The major strength of our work comes from studying the effectiveness of using multimodal hippocampal subfields alterations for AD classification with a novel multi-modal patch-based grading framework. Nonetheless, we acknowledge that our multi-modal framework is not without potential limitations. The main limitation is the large voxel size of DWI in native space that is prone to PVE by merging signal from CSF with the signal from brain tissues. This results in an increase of MD coefficients, especially for structures with severe atrophies. However, to limit this aspect, we corrected the PVE83. Indeed, it has been shown that the use of up-sampling methods over individual DWI direction enables reduction of the PVE effect. Nevertheless, this study does not aim to provide an interpretation of DTI parameters modification, but to study the effectiveness of the use of hippocampal subfields for AD classification with multimodal patch-based grading method. Finally, although our method extracts patches independently from both s-MRI and d-MRI modalities to estimate grading maps from both modalities, the fusion of the two grading maps requires accurate alignment of images from each modality. Consequently, the correction of EPI distortions is crucial in ensuring that each voxel corresponds to the location.

Conclusion

In this paper, we analyzed hippocampal subfield alterations with a multimodal framework based on structural and diffusion MRI. In addition, to study tenuous modifications occurring in each hippocampal subfield, we developed a new multimodal patch-based framework using T1w and DTI. Our novel MPBG method was compared to the volume and the average of MD over the whole hippocampus.
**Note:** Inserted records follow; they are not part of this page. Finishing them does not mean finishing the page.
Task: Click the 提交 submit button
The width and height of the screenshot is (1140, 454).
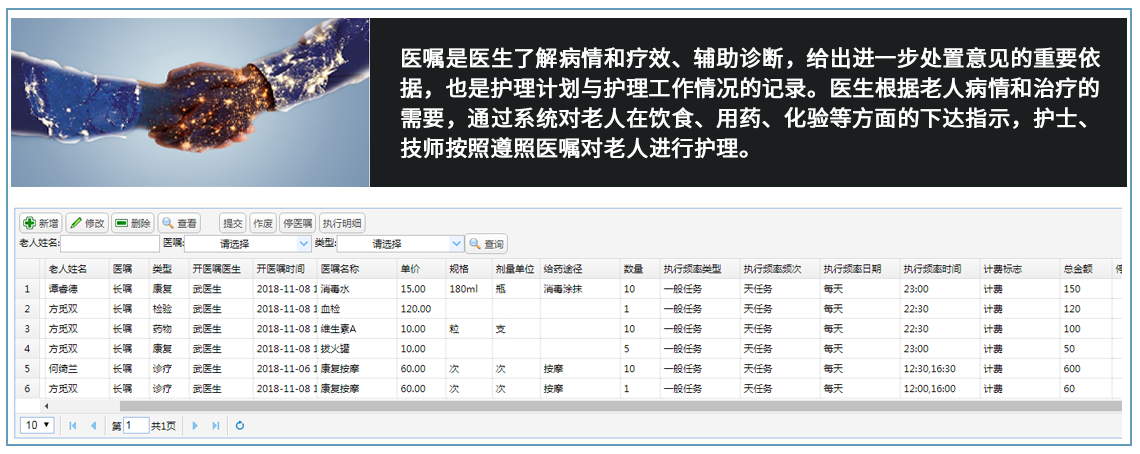Action: tap(232, 223)
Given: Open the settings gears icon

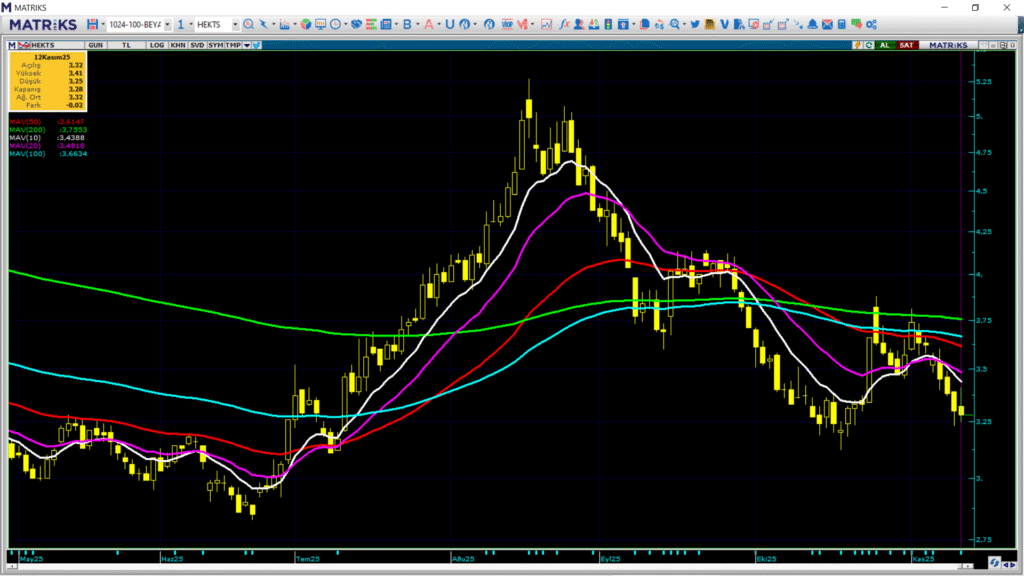Looking at the screenshot, I should coord(871,24).
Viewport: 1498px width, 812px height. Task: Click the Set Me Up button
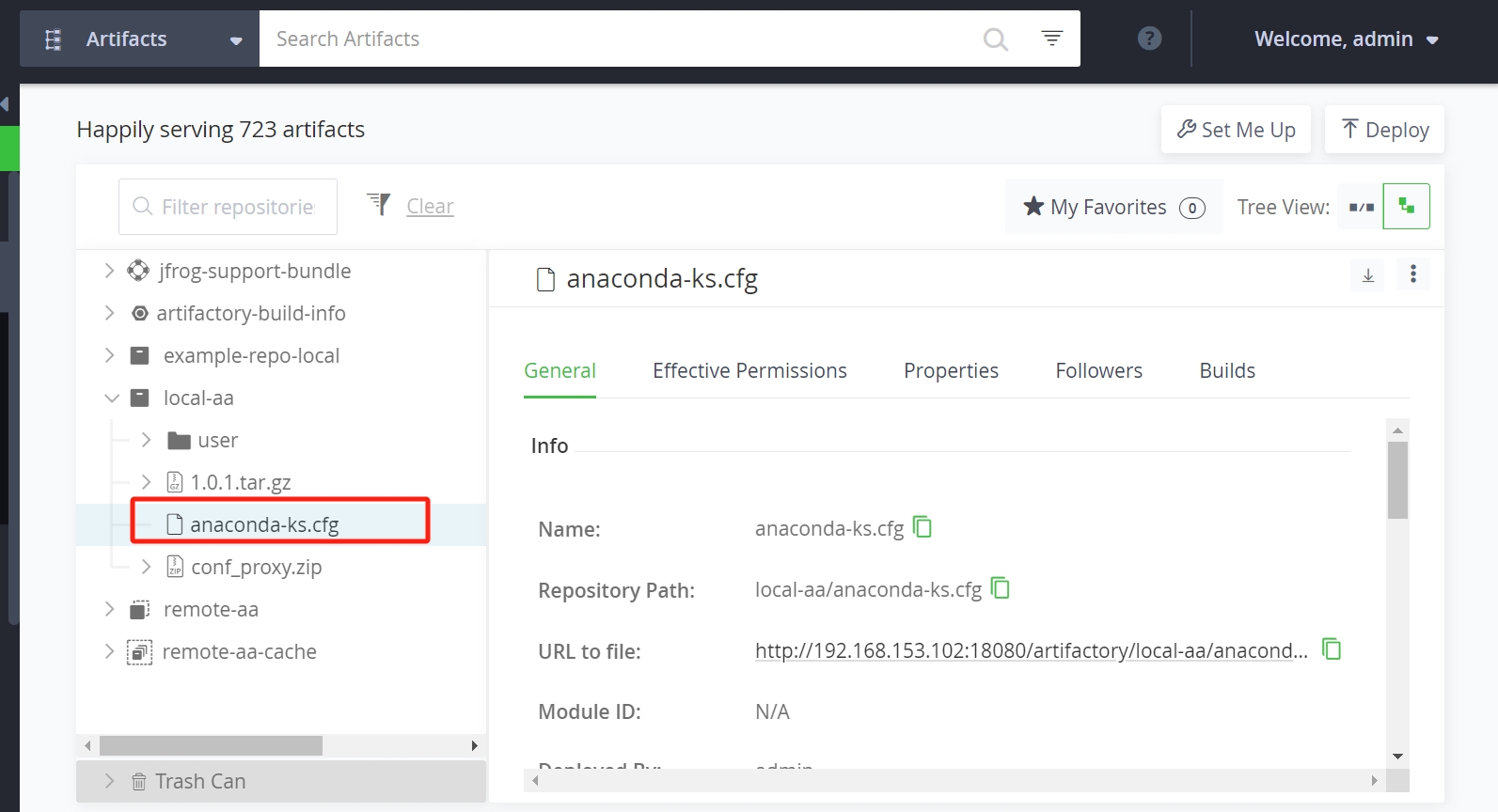[1236, 130]
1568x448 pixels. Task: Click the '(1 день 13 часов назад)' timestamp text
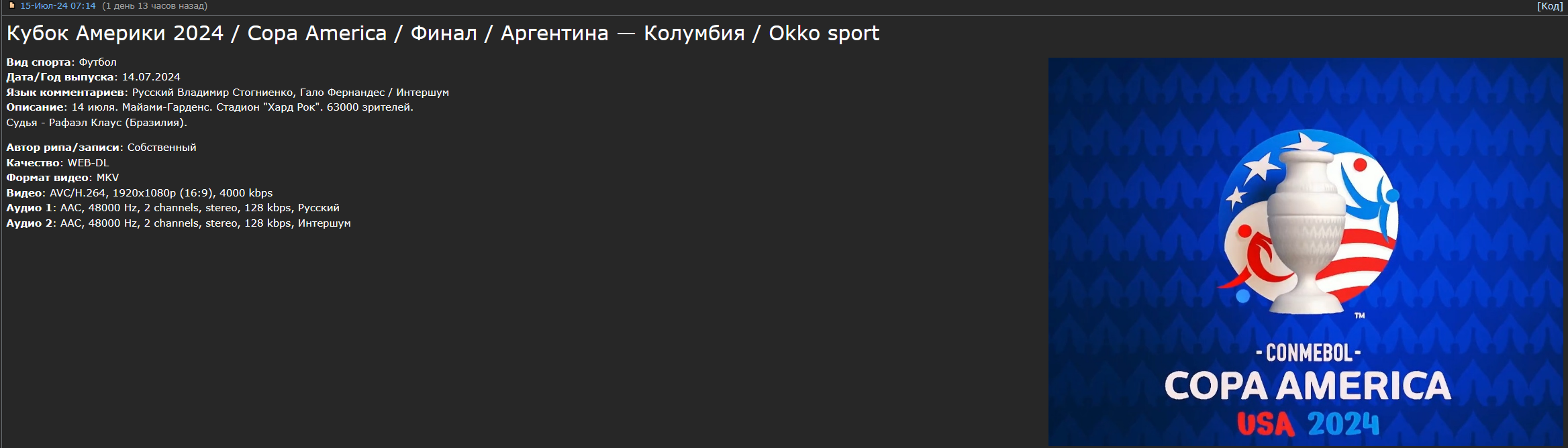tap(154, 5)
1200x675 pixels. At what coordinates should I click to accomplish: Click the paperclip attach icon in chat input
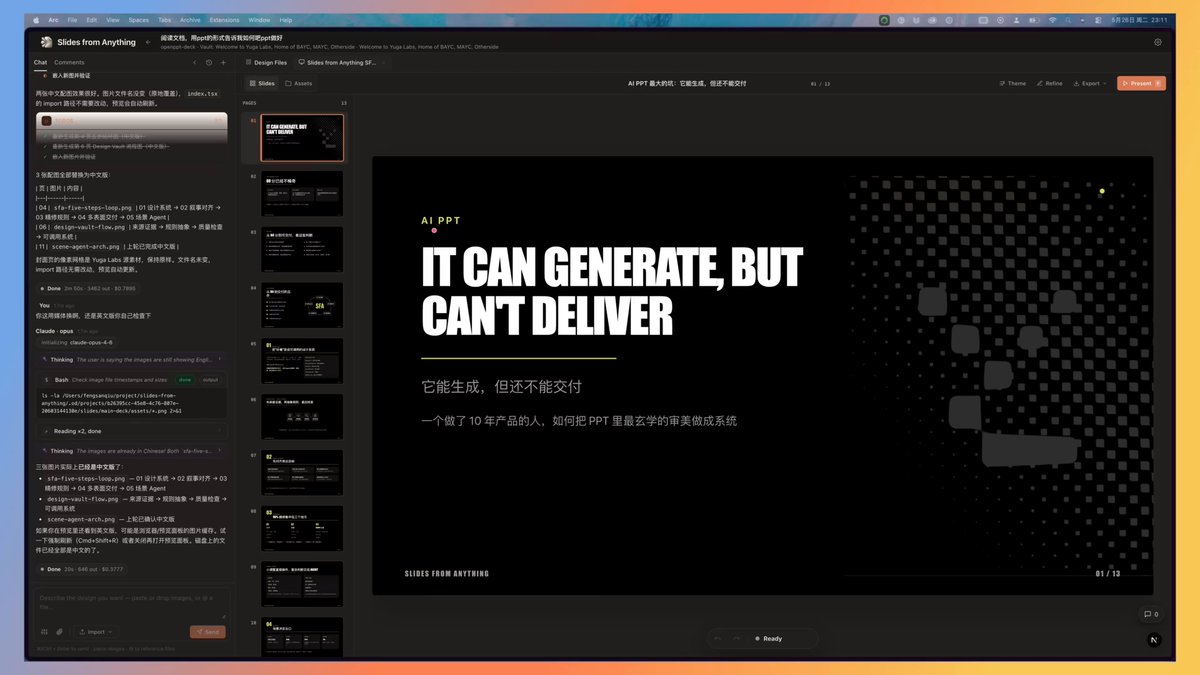[59, 632]
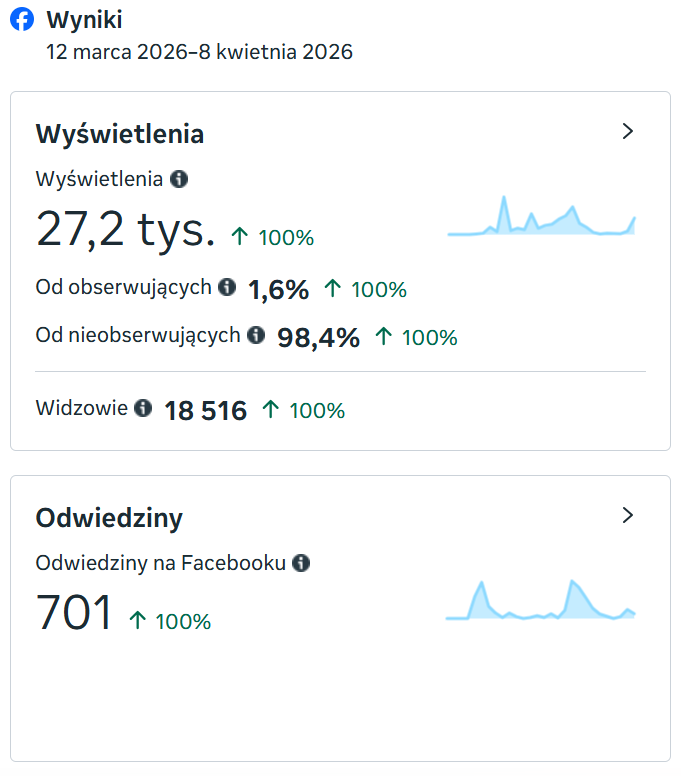Click the 27,2 tys. views value

pyautogui.click(x=126, y=229)
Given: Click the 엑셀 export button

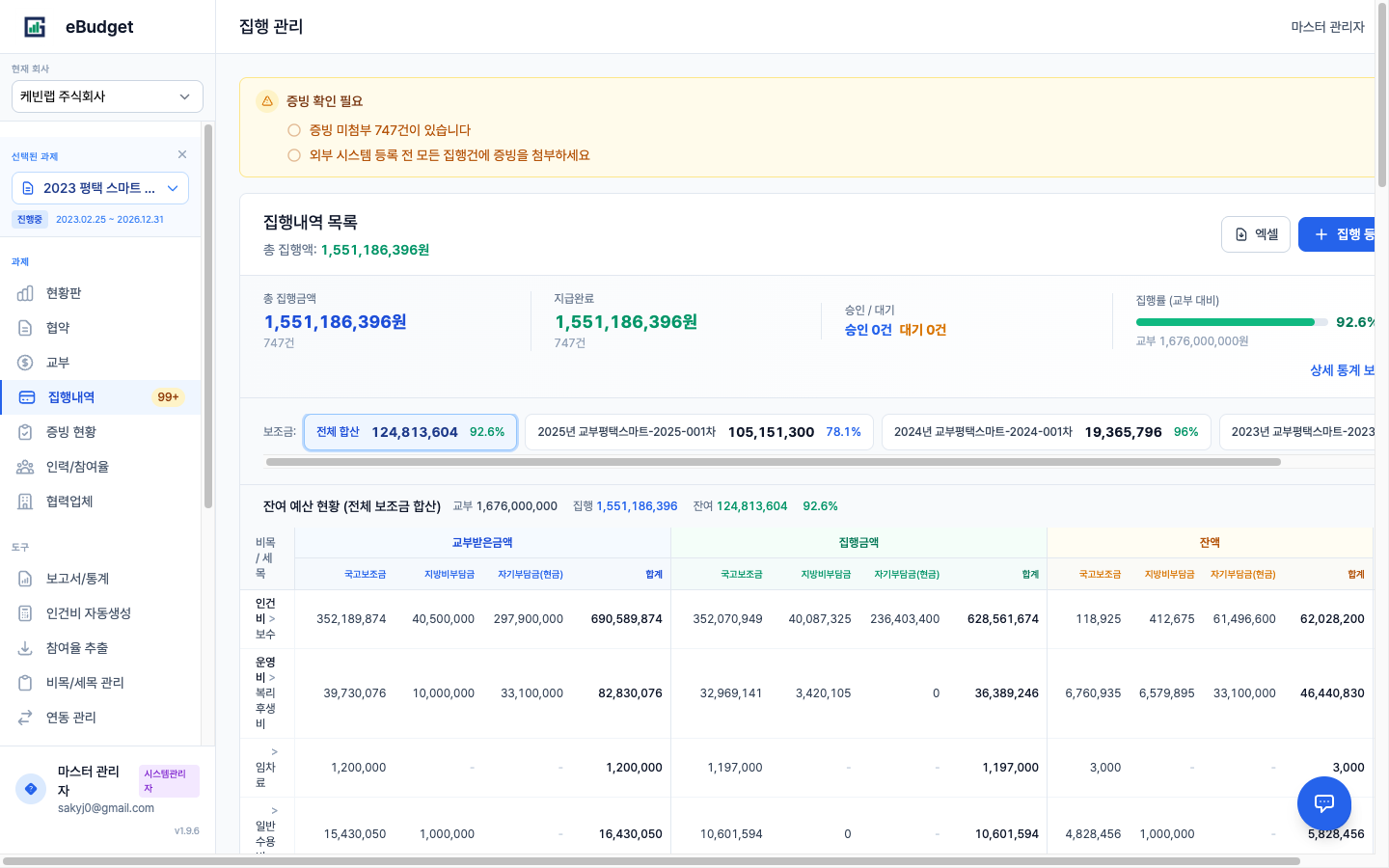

This comparison demonstrated that our MPBG method improves performances for AD detection and prediction. Also, a comparison with state-of-the-art diffusion-based methods showed the competitive performance of MPBG biomarkers. Finally, volume, average MD and MBPG methods were used to analyze hippocampal subfields. Although CA1 is the subfields with the greater atrophy in the late stage of AD, the experiments demonstrated that the whole hippocampus provides the best biomarker for AD detection while the subiculum provides the best biomarker for AD prediction.